Los propios capitanes reconocen que completar bodega este año demanda más tiempo. Se necesitan más lances para regresar con carga suficiente, a diferencia de 2024, cuando en apenas tres lances se llenaban los buques. Aquella zafra superó las 106.000 toneladas y quedó catalogada como récord y atípica; el escenario actual se asemeja más a temporadas históricas previas.
El detalle mensual explica el acumulado. En los 15 días operativos de noviembre se reportaron 14.936 toneladas. Diciembre se convirtió en el mejor mes, con 27.964 toneladas descargadas en Puerto Rawson. En enero se declararon 25.867 toneladas, y hasta el 10 de febrero se sumaron otras 3.956 toneladas, según datos oficiales de desembarques.
El indicador técnico que define la continuidad es la Captura por Unidad de Esfuerzo (CPUE), cuyo parámetro de referencia para evaluar un eventual cierre se ubica en 400 kilos por hora de arrastre. Actualmente el rendimiento está por encima de ese umbral, por lo que se proyecta que la actividad continúe durante buena parte de marzo.
El año pasado la temporada cerró el 15 de marzo, aun cuando todavía quedaba recurso disponible. En esta oportunidad, la mayoría de los armadores sostiene que “se debe mantener abierta la pesquería” mientras los valores técnicos acompañen y el bycatch permanezca dentro de los márgenes recomendados.

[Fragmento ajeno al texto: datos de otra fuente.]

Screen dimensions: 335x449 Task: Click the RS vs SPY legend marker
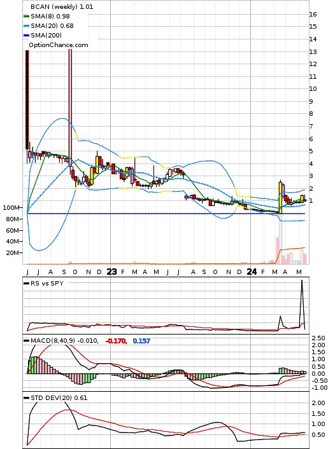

Sin embargo, junto a los buenos números emerge un debate que se repite cada año en la capital chubutense. La Cámara de la Flota Amarilla de Chubut (Cafach) factura cifras millonarias durante la zafra, pero desde distintos sectores locales cuestionan que ese volumen de ingresos no siempre se refleje en un impacto proporcional sobre la economía de Rawson.
La discusión gira en torno al derrame real de la actividad. Si bien miles de empleos directos e indirectos dependen del langostino y la temporada moviliza logística, servicios y consumo, comerciantes y referentes locales advierten que buena parte de la facturación se canaliza fuera de la ciudad, sin traducirse plenamente en inversión o dinamización estructural.
Con la zafra todavía en marcha y números que confirman un rendimiento alto, el interrogante no pasa solo por cuánto se pesca, sino por cuánto queda en el territorio. En una actividad que tiene peso decisivo en la economía de Chubut, la distribución del impacto económico vuelve a instalarse como parte central del debate.